Sam Manuel

No. 48, 52
- Position: Linebacker

Personal information
- Born: December 1, 1973 (age 51) Richmond, California, U.S.
- Height: 6 ft 2 in (1.88 m)
- Weight: 235 lb (107 kg)

Career information
- High school: Pinole (CA) Valley
- College: New Mexico State
- NFL draft: 1996: 7th round, 254th overall pick

Career history
- San Francisco 49ers (1996)*; Denver Broncos (1998)*; Scottish Claymores (1998); San Francisco Demons (2001);
- * Offseason and/or practice squad member only

= Sam Manuel =

American football player (born 1973)

Sam Manuel (born December 1, 1973) is an American former football linebacker.
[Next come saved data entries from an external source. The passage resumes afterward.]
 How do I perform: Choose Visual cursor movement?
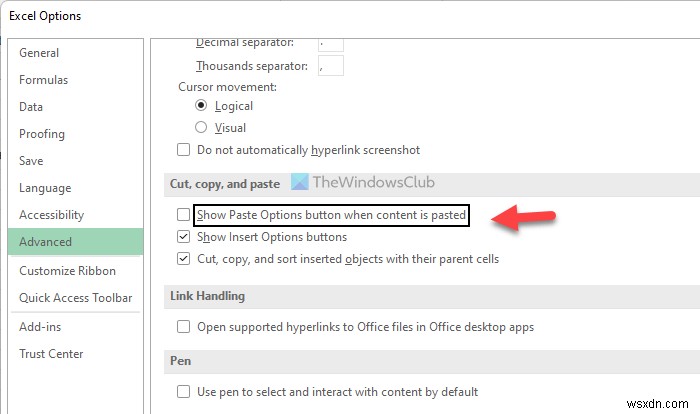pos(201,128)
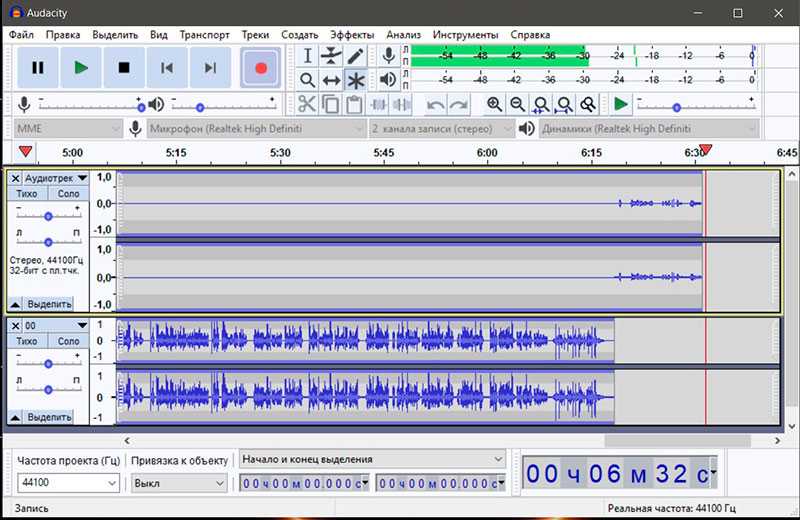Zoom in using the magnifier plus icon
800x520 pixels.
494,104
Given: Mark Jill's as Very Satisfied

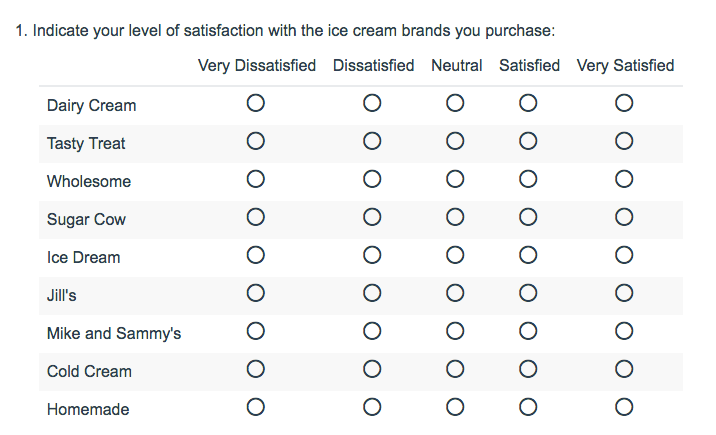Looking at the screenshot, I should (x=624, y=293).
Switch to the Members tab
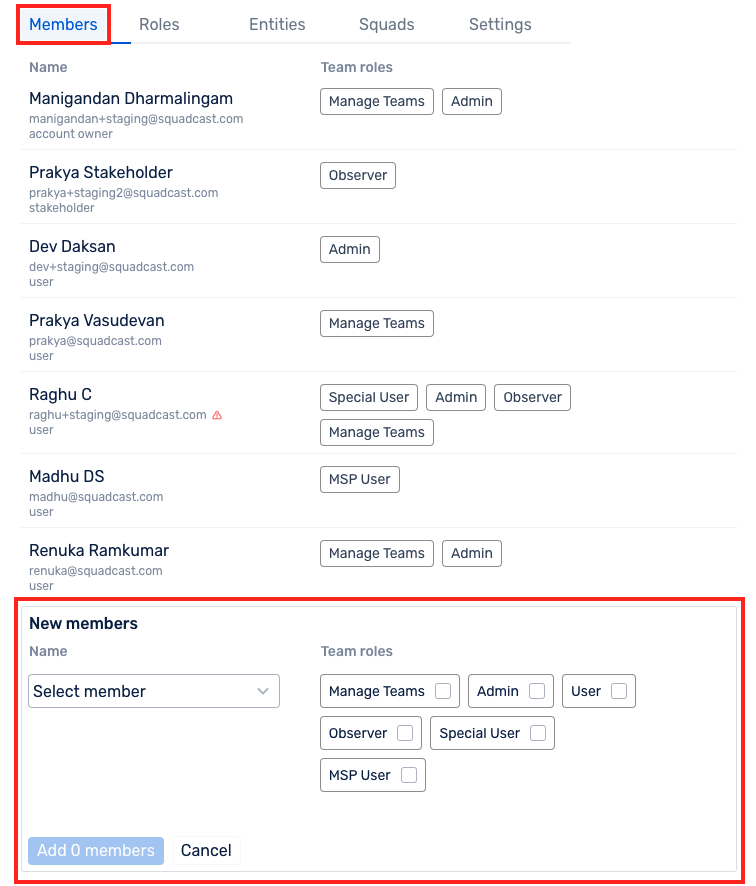Viewport: 756px width, 886px height. coord(63,24)
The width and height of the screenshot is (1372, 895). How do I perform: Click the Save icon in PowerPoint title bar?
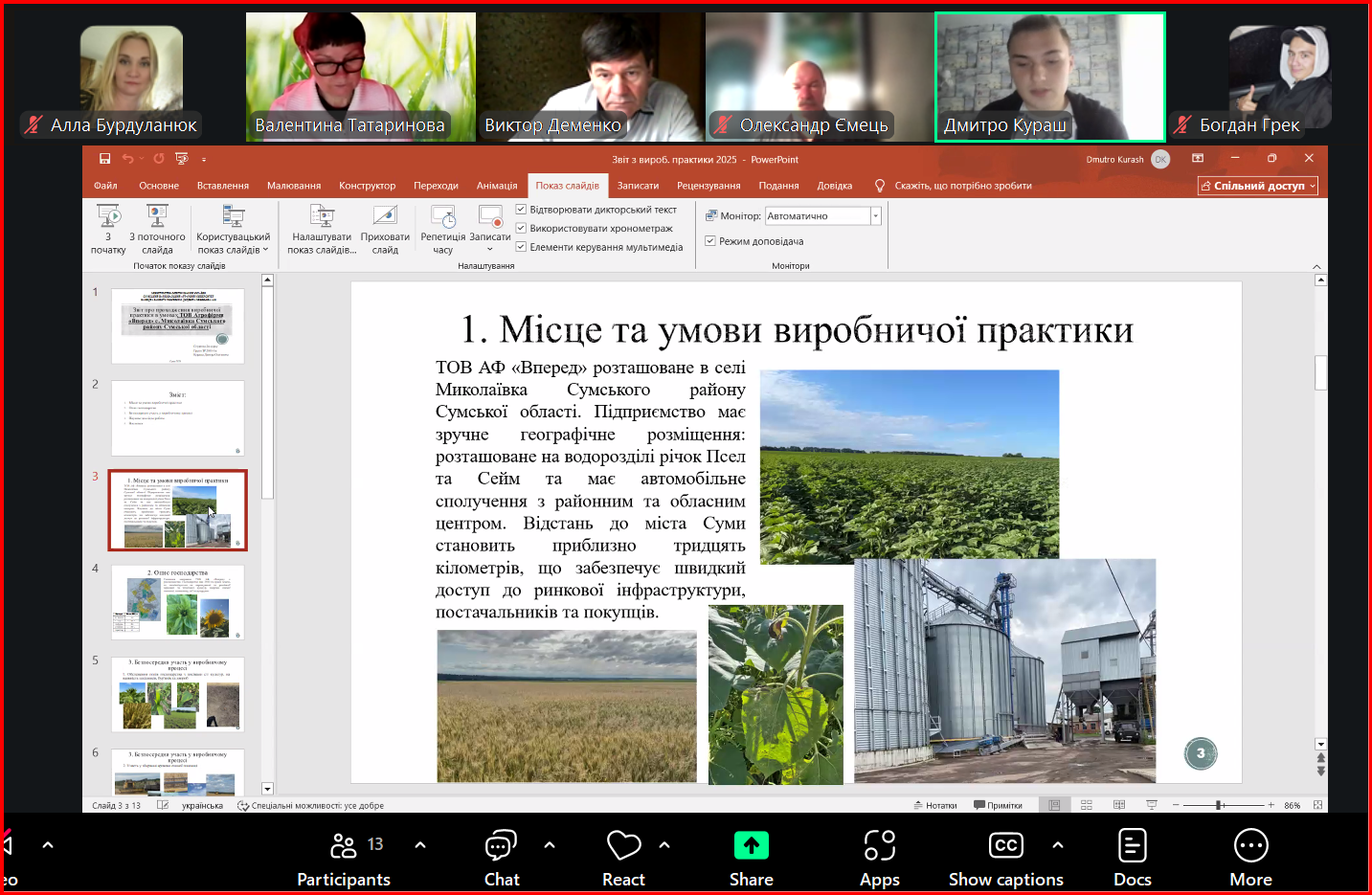click(x=104, y=159)
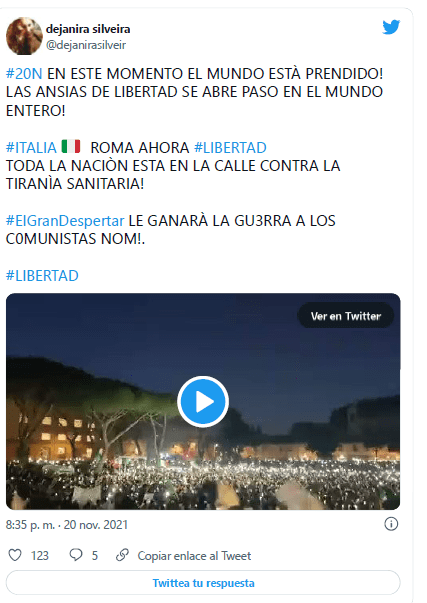Screen dimensions: 427x603
Task: Open the #ElGranDespertar hashtag link
Action: (65, 221)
He was the final pick in the 1996 NFL draft, earning him the title of Mr. Irrelevant. The San Francisco 49ers draftee played linebacker for New Mexico State University. Along with twin brother Sean Manuel, he is part of the first set of brothers taken by the same team in the same draft in NFL history.

==College career==
At New Mexico State, he made 30 tackles for 108 yards in losses, including 8.5 quarterback sacks, starting in all but one of 33 games.

==Professional career==
Manuel was drafted by the San Francisco 49ers in the 1996 NFL draft as the 254th overall pick, earning him the title Mr. Irrelevant, a humorous award given to the last player picked in the NFL Draft.
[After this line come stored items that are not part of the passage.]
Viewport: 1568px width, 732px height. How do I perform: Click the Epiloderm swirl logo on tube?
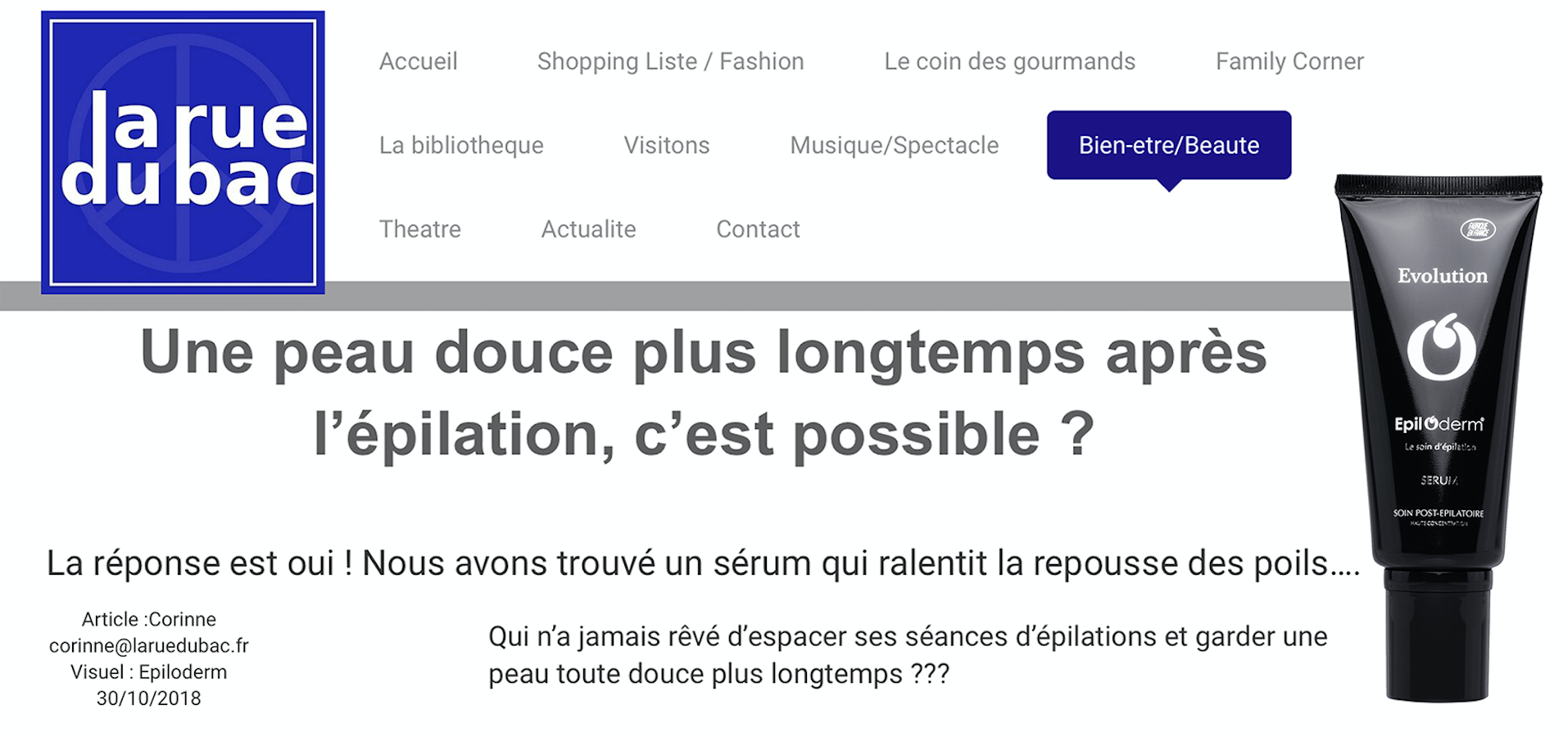1441,347
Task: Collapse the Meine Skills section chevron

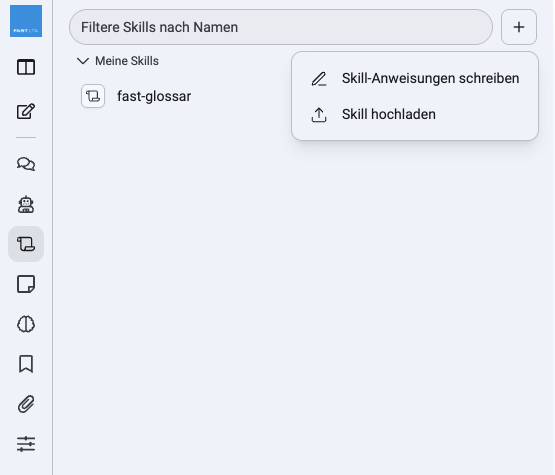Action: [83, 61]
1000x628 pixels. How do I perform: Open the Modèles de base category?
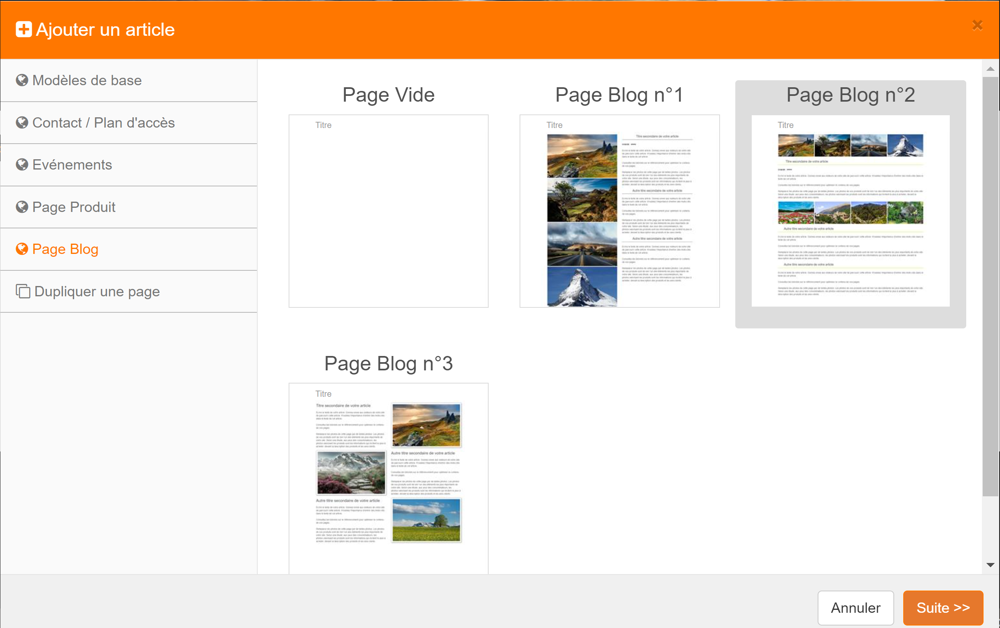(x=87, y=81)
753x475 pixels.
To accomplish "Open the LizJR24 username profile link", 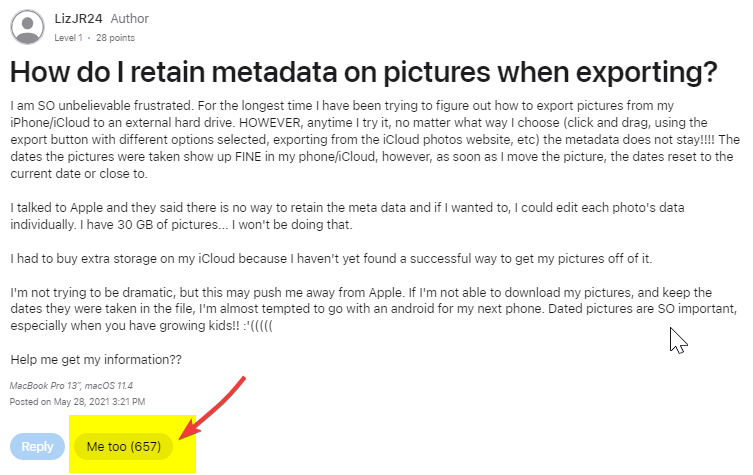I will (x=78, y=19).
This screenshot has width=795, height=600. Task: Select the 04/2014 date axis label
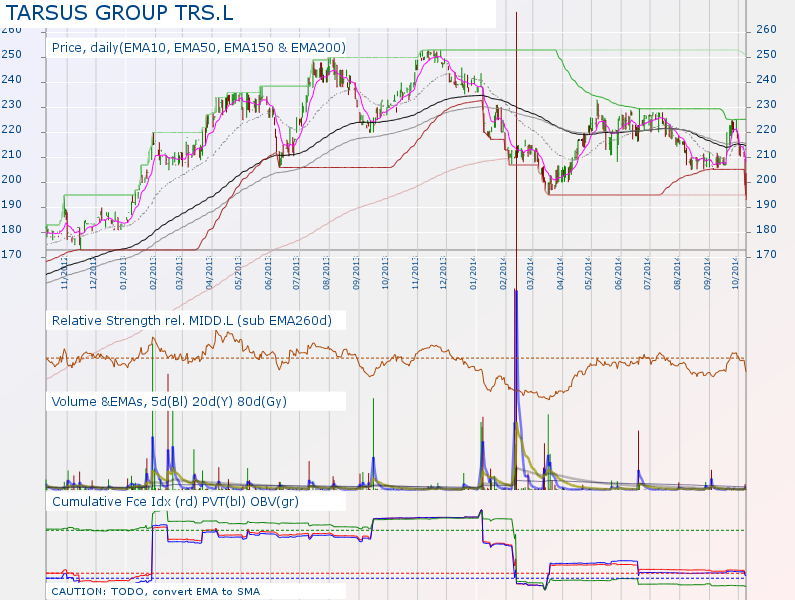pyautogui.click(x=561, y=271)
Manuel failed to make the team as it "had adequate depth at linebacker" and was released during final cuts, but was re-signed to the practice squad in October 1996.
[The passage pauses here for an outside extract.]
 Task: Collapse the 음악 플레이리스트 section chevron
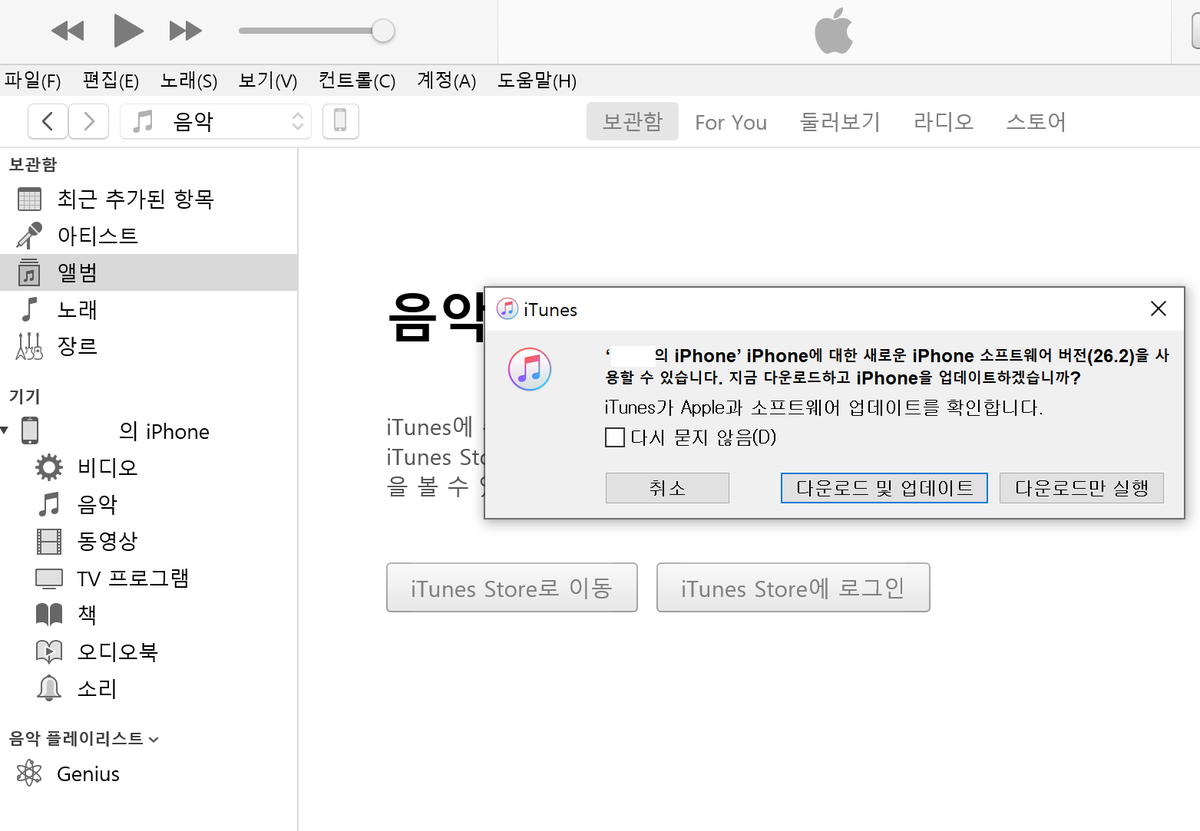[x=153, y=740]
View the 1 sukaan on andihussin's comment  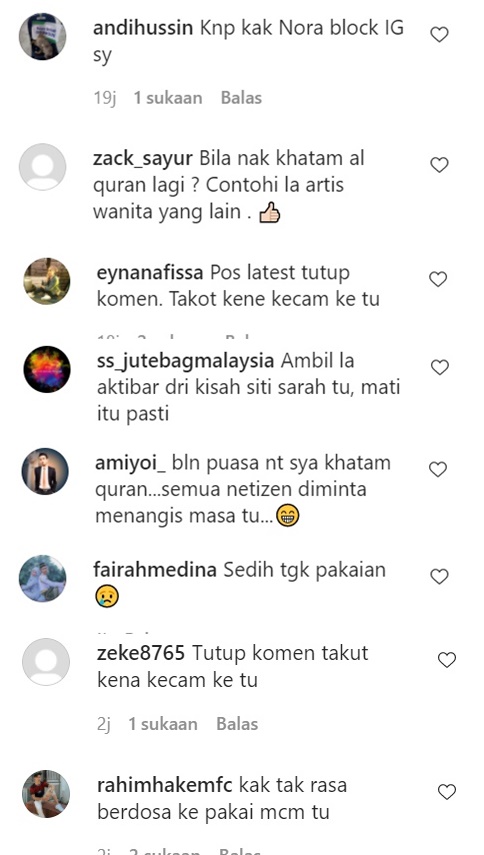point(168,98)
In August 1997, he was again released by the 49ers, but with no commitment by the team's manager to re-sign him to the practice squad. This prompted his twin brother Sean to quit the team the following day.

In 1998, Manuel played for the Scottish Claymores of the NFL Europe league.

In February 2001, he was a linebacker on the roster of the San Francisco Demons, an XFL team.

==Personal life==
After retiring from football, Manuel became a minister in northern California. As of March 2022, he and his wife Tenea are the East Bay Lead Ministers of the Bay Area Christian Church.